When I saw them, I said: "How do I know when I'm reading an application if somebody's used one of these things?" And as a result I changed some questions on the application for Yale Law School.

Asha Rangappa is the former director of admissions at Yale University. (Yale University)

Those kinds of companies or those services are out there. They exist in, I guess, a legal sphere. But at what point did it sort of seamlessly cross over into fraud and scam artistry?

I can't get into the mind of people who will go from, you know, paying for help, to crossing the line to literally pay for a seat. But, I mean, I am guessing that it's not hard once you start going down that path.

Let's remember that the person who is in the centre of this scheme was actually selling these kinds of consulting services.

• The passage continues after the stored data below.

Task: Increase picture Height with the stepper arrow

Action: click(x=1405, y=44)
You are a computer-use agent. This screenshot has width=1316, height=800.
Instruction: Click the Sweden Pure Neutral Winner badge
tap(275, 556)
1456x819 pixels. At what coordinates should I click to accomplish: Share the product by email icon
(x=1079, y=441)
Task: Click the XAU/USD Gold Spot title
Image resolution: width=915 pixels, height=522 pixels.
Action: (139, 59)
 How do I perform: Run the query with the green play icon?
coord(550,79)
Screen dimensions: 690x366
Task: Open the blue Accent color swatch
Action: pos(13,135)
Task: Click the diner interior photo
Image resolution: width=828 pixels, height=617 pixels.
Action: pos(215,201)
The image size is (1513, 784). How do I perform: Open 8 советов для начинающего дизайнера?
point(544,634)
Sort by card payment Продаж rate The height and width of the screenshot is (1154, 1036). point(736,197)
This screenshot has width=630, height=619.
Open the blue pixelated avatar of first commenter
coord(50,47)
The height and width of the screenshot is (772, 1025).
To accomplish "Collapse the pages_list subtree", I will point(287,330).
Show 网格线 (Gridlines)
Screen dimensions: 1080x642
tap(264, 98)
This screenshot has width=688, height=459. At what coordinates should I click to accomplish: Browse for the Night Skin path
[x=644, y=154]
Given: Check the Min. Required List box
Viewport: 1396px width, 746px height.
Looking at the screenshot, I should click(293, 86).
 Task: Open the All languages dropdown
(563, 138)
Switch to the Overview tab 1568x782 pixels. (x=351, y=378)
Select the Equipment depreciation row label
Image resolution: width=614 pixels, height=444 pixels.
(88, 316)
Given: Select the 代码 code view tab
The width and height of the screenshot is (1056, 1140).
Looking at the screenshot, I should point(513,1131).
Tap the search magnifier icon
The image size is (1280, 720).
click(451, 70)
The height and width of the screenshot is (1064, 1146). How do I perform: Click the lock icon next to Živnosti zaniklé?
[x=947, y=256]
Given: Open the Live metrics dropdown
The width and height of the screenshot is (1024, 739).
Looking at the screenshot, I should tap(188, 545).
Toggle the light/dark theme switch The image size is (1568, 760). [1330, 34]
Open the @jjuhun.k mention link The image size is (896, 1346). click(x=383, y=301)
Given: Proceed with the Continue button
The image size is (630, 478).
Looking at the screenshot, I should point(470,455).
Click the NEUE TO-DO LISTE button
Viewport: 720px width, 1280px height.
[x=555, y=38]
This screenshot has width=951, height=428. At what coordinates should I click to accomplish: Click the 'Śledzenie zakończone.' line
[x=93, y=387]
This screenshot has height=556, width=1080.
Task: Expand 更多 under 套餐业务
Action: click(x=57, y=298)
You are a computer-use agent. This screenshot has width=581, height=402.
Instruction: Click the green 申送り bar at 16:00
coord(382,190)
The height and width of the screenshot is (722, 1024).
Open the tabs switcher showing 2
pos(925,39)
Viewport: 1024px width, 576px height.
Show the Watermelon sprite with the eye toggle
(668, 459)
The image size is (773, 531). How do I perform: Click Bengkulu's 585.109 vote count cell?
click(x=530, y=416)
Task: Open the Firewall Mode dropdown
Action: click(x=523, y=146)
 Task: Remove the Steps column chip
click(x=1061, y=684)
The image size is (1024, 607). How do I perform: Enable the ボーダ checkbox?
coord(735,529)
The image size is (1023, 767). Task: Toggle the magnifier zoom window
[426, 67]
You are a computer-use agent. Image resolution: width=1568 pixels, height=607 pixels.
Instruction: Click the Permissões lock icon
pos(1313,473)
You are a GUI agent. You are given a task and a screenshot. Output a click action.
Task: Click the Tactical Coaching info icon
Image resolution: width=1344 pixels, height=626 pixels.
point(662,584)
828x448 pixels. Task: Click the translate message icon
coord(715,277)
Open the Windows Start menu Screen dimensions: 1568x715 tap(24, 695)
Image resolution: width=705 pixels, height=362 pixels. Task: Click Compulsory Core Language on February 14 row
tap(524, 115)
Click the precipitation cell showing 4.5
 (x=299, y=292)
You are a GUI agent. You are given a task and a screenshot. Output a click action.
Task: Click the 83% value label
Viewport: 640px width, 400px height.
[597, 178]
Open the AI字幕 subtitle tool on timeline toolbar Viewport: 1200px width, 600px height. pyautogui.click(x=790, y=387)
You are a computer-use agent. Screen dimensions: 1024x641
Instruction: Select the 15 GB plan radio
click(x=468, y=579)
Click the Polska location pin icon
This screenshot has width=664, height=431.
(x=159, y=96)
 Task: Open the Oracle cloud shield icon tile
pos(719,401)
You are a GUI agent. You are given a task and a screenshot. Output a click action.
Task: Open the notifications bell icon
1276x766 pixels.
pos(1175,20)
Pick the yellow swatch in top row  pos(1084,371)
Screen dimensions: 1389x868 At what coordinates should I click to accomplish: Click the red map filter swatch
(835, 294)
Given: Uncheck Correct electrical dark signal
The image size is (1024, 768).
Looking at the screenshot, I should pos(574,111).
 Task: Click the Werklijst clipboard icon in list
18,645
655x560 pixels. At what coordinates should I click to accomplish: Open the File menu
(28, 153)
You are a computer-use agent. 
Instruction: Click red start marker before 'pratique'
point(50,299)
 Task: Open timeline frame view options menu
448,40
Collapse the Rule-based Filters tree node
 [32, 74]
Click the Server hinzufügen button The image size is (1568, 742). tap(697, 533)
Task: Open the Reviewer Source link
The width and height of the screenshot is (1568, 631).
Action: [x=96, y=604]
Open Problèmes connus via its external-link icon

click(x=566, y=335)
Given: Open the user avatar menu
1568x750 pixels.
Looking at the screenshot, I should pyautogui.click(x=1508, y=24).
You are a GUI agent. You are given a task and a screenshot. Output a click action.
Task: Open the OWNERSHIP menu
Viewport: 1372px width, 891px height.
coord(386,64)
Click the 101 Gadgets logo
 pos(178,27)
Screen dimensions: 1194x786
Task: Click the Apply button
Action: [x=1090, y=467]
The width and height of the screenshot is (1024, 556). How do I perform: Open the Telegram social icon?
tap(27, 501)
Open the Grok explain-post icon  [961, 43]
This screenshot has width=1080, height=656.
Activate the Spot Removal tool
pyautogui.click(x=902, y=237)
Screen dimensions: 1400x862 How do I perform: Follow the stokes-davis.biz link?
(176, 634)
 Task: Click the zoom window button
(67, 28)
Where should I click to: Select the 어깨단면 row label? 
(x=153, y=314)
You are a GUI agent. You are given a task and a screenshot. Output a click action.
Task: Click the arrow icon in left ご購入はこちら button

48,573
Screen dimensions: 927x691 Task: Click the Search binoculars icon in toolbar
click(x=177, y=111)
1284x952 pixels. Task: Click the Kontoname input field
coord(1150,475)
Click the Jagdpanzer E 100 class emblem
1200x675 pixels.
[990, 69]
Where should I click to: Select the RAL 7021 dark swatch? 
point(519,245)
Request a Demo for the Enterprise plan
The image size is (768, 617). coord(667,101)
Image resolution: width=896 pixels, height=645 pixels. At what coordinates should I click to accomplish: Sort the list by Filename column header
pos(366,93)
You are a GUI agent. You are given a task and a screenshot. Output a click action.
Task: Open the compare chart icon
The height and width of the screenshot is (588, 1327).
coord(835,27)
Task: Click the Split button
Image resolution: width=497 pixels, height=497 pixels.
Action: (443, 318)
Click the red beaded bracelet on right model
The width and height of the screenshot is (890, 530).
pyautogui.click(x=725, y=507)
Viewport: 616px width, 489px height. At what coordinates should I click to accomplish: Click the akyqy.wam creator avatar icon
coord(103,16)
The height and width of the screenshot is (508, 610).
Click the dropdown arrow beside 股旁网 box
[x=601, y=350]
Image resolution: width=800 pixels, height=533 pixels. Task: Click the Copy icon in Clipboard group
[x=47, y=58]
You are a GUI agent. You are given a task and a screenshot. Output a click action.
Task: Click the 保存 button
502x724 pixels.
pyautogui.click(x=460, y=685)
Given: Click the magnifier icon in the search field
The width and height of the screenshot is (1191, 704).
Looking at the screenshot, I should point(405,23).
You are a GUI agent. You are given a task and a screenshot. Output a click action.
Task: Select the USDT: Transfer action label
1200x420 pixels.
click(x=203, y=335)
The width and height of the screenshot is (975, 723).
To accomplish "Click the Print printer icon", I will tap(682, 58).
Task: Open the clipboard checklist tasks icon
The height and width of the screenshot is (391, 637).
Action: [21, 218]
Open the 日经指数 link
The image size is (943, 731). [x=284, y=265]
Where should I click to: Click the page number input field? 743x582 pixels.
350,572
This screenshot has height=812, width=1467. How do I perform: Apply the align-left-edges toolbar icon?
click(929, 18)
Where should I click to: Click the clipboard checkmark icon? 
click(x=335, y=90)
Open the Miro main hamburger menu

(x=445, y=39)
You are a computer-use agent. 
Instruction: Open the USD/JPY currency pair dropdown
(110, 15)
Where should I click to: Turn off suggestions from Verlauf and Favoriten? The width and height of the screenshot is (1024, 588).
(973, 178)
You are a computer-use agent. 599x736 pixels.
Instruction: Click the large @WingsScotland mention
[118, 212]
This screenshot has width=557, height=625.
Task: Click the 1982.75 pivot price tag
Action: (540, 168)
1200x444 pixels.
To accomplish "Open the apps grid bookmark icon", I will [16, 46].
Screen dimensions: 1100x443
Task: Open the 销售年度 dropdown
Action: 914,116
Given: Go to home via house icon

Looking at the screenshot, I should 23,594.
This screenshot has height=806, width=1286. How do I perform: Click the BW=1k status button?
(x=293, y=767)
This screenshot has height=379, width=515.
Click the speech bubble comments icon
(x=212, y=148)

Loughlin appears in this court sketch at a hearing for a racketeering case involving the allegedly fraudulent admission of children to elite universities. (Mona Shafer Edwards/Reuters)

The person you're mentioning is William Singer, who has now pleaded guilty in federal court to this and he is co-operating with prosecutors, which has allowed them to charge 50 people so far ... Most of those charged are parents who have spent up to about $25 million in total to get their kids into these schools. Was it necessary? Do you think that there was any chance those kids could have gotten in just on their own?

I am assuming that the parents didn't think so highly of their natural abilities. Otherwise, they would have, you know, let them take their shot and maybe, like, offered to make a donation to the school — which is like another kind of problematic and legal sort of behaviour.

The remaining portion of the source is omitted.